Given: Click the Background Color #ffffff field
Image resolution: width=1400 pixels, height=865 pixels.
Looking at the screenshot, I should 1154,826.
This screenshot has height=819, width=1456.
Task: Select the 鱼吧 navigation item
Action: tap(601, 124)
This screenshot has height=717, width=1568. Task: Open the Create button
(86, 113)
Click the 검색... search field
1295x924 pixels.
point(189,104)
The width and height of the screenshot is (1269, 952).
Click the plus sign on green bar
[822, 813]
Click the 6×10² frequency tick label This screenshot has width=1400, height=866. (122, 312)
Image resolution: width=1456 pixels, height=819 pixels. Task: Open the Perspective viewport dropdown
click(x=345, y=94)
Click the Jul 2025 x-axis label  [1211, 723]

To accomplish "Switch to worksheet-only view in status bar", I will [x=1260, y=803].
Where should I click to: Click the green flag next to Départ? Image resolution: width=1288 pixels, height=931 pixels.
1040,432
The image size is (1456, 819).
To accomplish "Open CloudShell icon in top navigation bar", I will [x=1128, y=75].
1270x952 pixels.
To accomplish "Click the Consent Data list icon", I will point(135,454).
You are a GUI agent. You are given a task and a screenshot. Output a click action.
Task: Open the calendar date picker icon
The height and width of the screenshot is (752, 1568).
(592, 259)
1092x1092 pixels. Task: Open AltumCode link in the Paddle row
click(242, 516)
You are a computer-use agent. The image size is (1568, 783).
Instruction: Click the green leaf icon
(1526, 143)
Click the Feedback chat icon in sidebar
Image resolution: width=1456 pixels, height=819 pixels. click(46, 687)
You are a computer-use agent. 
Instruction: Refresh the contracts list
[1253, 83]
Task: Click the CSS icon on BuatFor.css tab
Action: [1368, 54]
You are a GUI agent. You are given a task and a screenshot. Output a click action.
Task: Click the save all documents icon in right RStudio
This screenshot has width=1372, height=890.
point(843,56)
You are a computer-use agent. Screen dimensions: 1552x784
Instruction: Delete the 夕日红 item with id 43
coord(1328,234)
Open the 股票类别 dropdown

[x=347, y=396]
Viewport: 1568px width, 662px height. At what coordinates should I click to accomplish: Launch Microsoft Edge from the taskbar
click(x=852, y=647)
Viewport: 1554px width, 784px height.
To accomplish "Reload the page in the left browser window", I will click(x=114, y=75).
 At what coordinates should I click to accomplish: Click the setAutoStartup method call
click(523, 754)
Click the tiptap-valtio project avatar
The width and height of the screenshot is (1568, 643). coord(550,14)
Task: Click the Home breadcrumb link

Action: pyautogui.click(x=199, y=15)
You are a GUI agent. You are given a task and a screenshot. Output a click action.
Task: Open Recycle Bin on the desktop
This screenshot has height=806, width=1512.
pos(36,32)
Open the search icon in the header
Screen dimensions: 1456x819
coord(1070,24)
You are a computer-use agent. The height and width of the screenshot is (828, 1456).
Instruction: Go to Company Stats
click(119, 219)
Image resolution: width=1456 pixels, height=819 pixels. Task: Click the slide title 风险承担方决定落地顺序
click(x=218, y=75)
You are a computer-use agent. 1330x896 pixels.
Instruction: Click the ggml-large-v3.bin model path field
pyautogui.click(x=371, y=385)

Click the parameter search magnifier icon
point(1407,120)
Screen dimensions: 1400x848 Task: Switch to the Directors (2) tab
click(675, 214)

## Problem to solve
Only the line containing "This screenshot has height=806, width=1512." and the lines after it, through the end of the data, should be copied, exactly as they are.

## Task response
This screenshot has height=806, width=1512.
pos(36,32)
Open the search icon in the header
Screen dimensions: 1456x819
coord(1070,24)
You are a computer-use agent. The height and width of the screenshot is (828, 1456).
Instruction: Go to Company Stats
click(119, 219)
Image resolution: width=1456 pixels, height=819 pixels. Task: Click the slide title 风险承担方决定落地顺序
click(x=218, y=75)
You are a computer-use agent. 1330x896 pixels.
Instruction: Click the ggml-large-v3.bin model path field
pyautogui.click(x=371, y=385)

Click the parameter search magnifier icon
point(1407,120)
Screen dimensions: 1400x848 Task: Switch to the Directors (2) tab
click(675, 214)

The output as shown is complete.